Perante a retoma de outras atividades, a decisão de adiar a reabertura dos centros comerciais é criticada pelo setor. «Desde o início do plano de desconfinamento, a 4 de maio, que centros e comerciais e lojas de retalho especializado têm vindo a preparar-se para a reabertura. Abrir uma exceção para a região de Lisboa – e num momento em que outras áreas de atividades estão autorizadas a iniciar as suas na mesma região – agrava a situação económica de um setor que, só no retalho especializado, representa 40.000 postos de trabalho diretos em todo o país». Para a APED, esta incerteza está a prejudicar gravemente «as empresas e os trabalhadores em áreas que em nada têm contribuído para a contaminação da população».

Preparar o inverno
Mesmo que o acréscimo de casos em Lisboa seja circunscrito, aumenta a preocupação de que é preciso preparar o inverno.
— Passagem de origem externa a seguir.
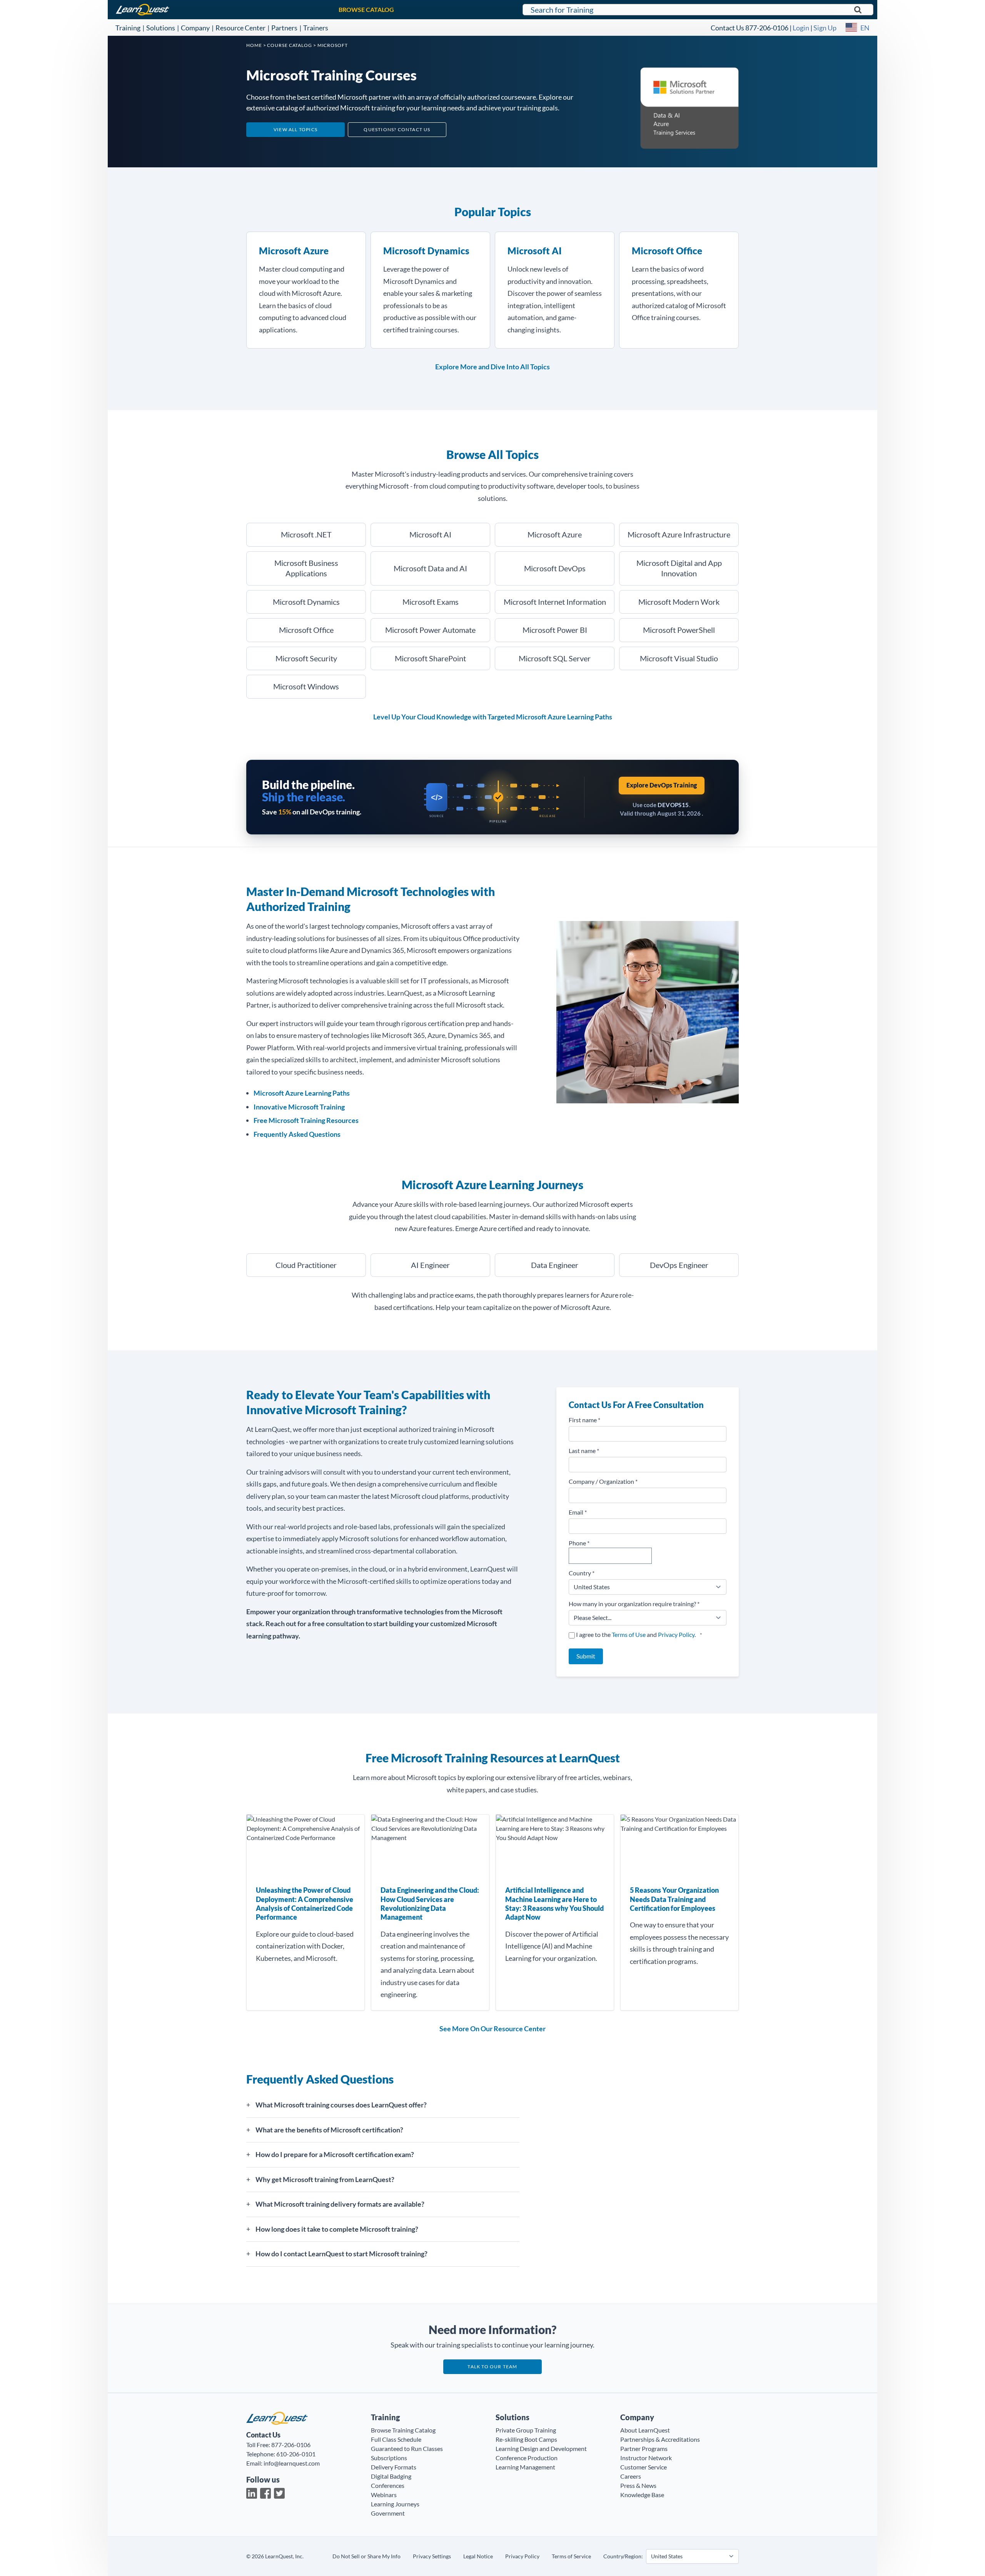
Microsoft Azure (294, 250)
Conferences (387, 2485)
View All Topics (295, 129)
Aos hospitais está a ser pedido o plano de contingência habitual, mas há unidades que estão já a delinear uma resposta concreta caso o covid-19 se encontre na altura a circular ao mesmo tempo que a gripe. O Centro Hospitalar Universitário de São João confirmou ao SOL que já está a fazer esse planeamento a nível interno, ultrapassado o maior embate da covid-19. O SOL sabe que também as Forças Armadas estão já a preparar-se para eventuais futuras vagas da epidemia.